Figure 2.

The intricate processes leading to ischemic neuronal cell death involve various molecular pathways and interactions. When NMDA receptors (NMDARs) and AMPA receptors (AMPARs) are stimulated, there is an elevation in the levels of calcium within the cell’s cytoplasm. This heightened calcium concentration triggers the activation of enzymes known as calpains and induces dysfunction within the mitochondria. Simultaneously, the binding of Fas ligands (FasL) to their counterparts, the Fas death receptors, sets off the activation of a protein called caspase 8. These activated calpains, together with caspase 8, collaborate to cleave a protein named Bid, transforming it into its truncated version, tBid. Once formed, tBid associates with another protein, Bax, on the mitochondrial membrane. This interaction is critical as it results in the creation of pores in the membrane, leading to the expulsion of several vital molecules: cytochrome c (Cyt c), apoptosis-inducing factor (AIF), and the harmful reactive oxygen species (ROS). After their release, both ROS and AIF relocate to the cell’s nucleus. Here, they play a pivotal role in damaging the DNA and initiating specific neuronal cell death pathways. A prime example of such a pathway is the phosphorylation of the protein p53, which, when phosphorylated (Pp53), activates the MAPK signaling route, pushing the cell towards apoptosis.
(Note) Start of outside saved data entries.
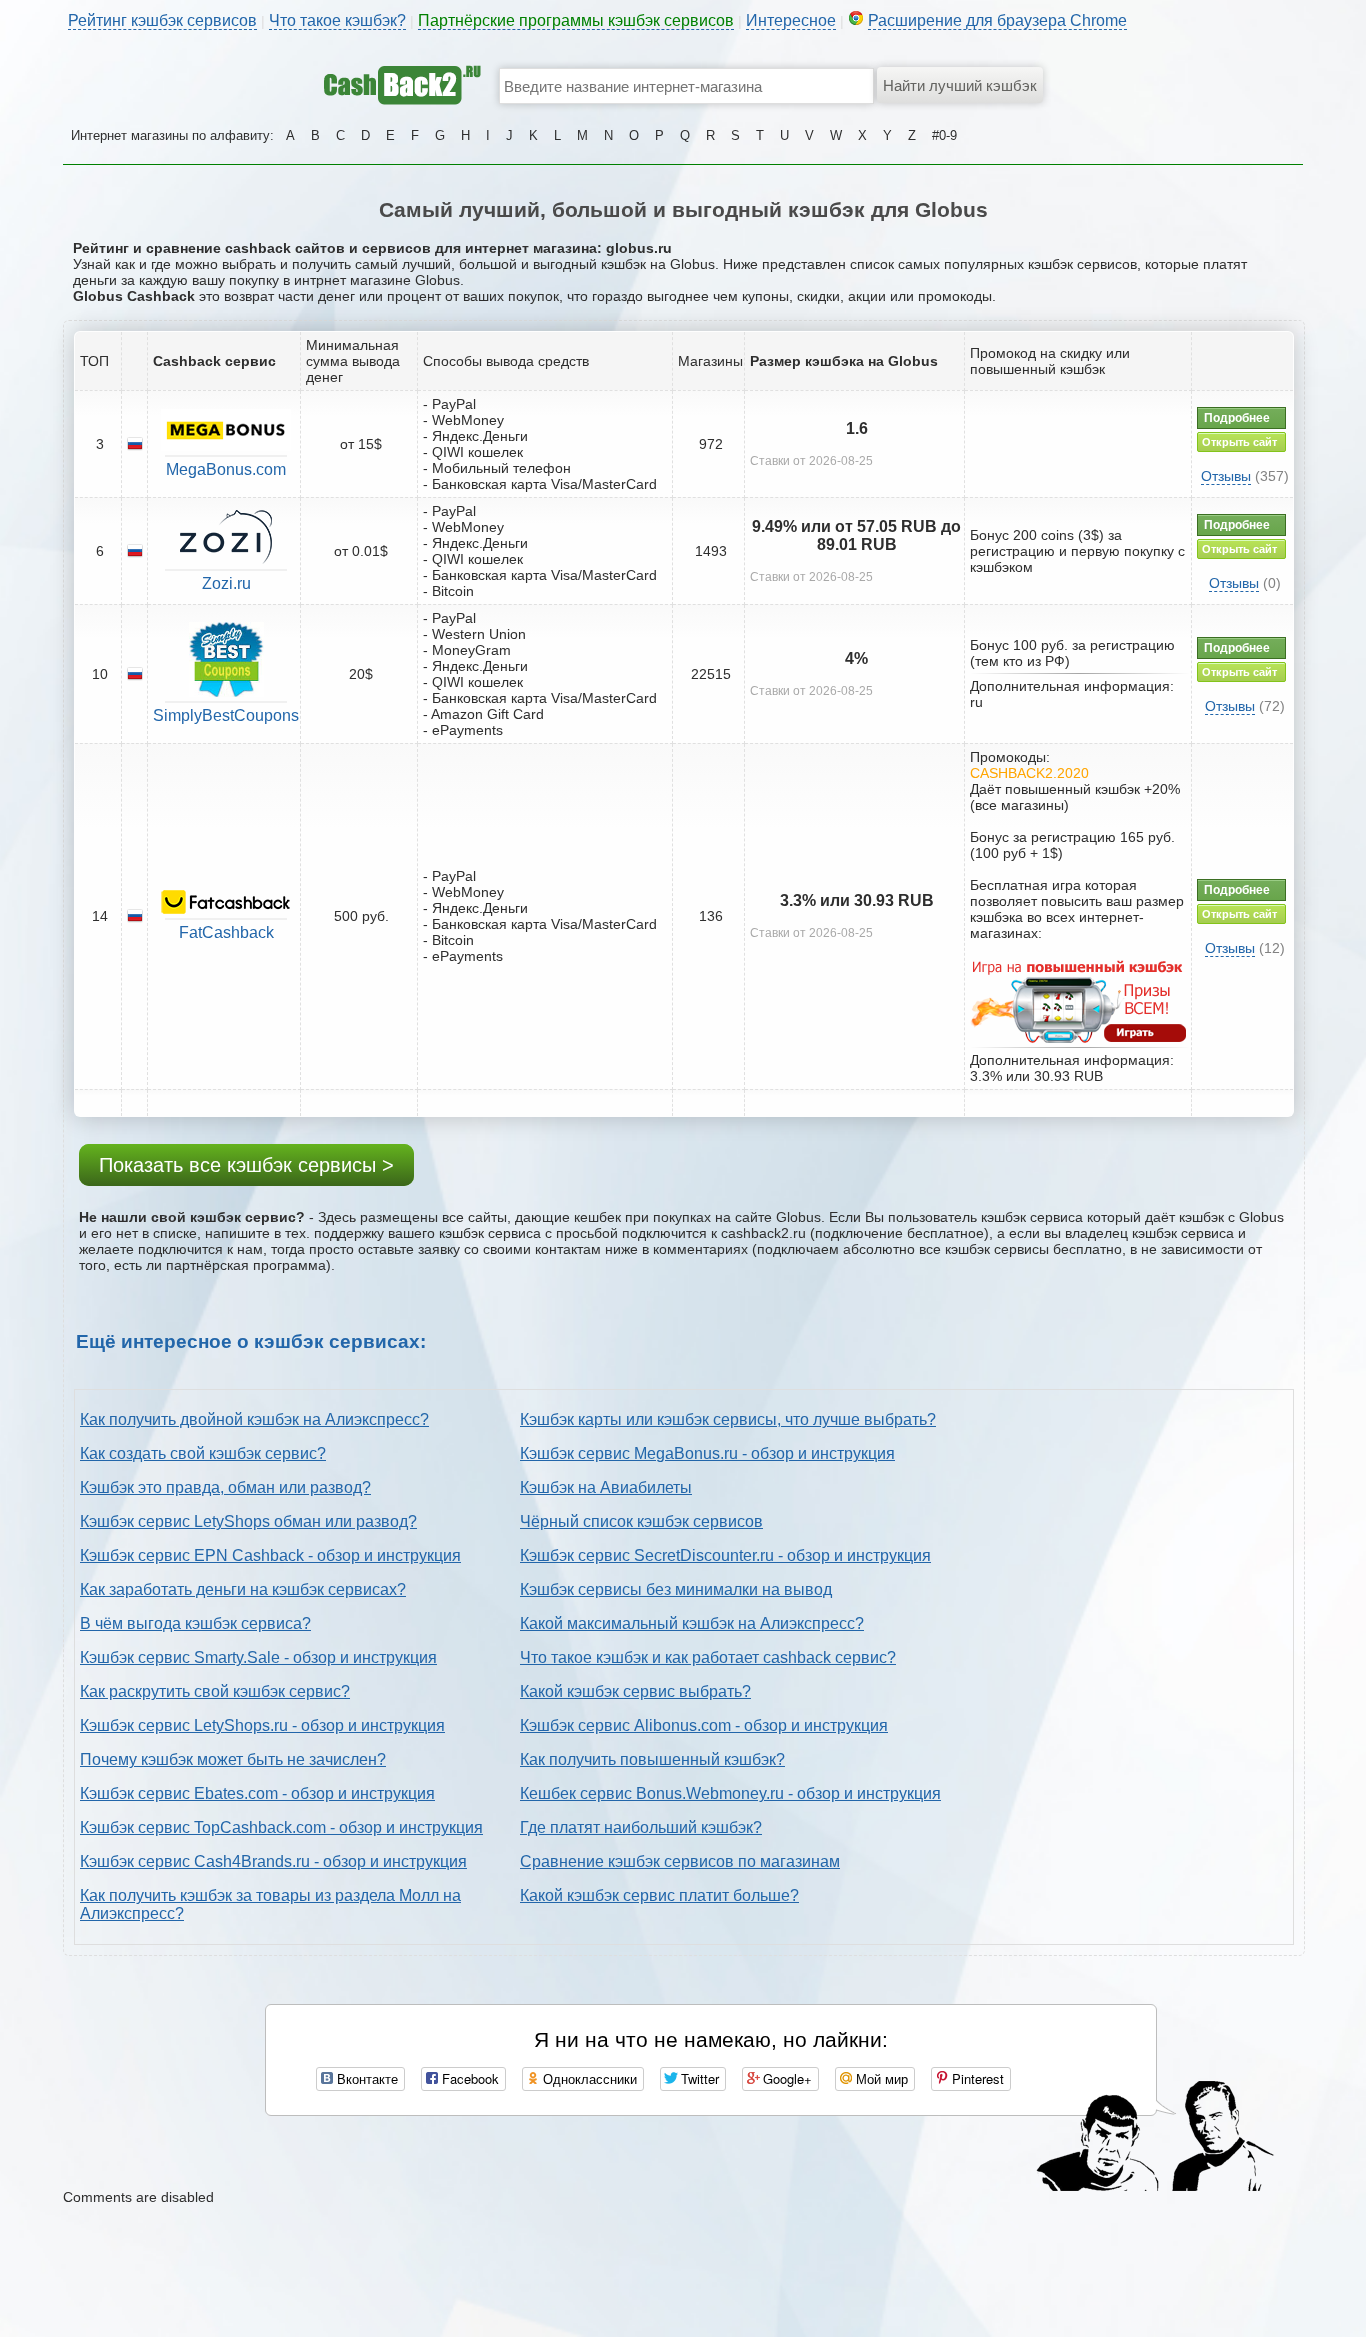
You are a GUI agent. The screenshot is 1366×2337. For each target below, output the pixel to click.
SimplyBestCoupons (226, 715)
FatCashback (226, 932)
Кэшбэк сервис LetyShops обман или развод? (248, 1521)
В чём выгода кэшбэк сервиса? (195, 1623)
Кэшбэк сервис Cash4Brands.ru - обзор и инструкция (273, 1861)
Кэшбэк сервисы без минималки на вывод (676, 1589)
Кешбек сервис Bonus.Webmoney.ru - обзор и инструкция (730, 1793)
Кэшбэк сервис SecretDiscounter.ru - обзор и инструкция (725, 1555)
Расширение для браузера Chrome (997, 20)
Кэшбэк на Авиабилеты (606, 1487)
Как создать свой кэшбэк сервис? (203, 1453)
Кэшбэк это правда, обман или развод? (225, 1487)
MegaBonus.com (226, 469)
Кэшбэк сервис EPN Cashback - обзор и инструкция (270, 1555)
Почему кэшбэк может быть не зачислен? (233, 1759)
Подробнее (1237, 418)
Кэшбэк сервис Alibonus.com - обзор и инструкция (704, 1725)
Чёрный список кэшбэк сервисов (641, 1521)
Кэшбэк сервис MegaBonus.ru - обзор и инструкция (707, 1453)
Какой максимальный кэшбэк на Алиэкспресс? (692, 1623)
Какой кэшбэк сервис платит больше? (659, 1895)
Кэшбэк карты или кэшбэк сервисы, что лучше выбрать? (728, 1419)
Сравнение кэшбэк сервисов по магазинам (680, 1861)
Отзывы (1226, 476)
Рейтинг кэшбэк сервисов (162, 20)
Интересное (791, 20)
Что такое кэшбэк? (337, 20)
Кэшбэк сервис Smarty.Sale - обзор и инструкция (258, 1657)
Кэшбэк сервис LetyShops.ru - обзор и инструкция (262, 1725)
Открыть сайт (1239, 442)
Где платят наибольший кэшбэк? (641, 1827)
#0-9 (944, 135)
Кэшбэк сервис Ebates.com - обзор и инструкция (257, 1793)
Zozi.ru (226, 583)
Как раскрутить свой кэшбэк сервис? (215, 1691)
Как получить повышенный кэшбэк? (652, 1759)
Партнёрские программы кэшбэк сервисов (576, 20)
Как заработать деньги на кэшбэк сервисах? (243, 1589)
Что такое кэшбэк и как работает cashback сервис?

Additionally, the expelled cytochrome c from the mitochondria plays a role outside its traditional function. In the cell’s cytoplasm, cytochrome c collaborates with the apoptotic protein activating factor-1 (APAF-1) and procaspase 9 to assemble into a complex known as the apoptosome. This structure is integral to the internal apoptotic pathway, further cementing the neuron’s fate towards programmed cell death.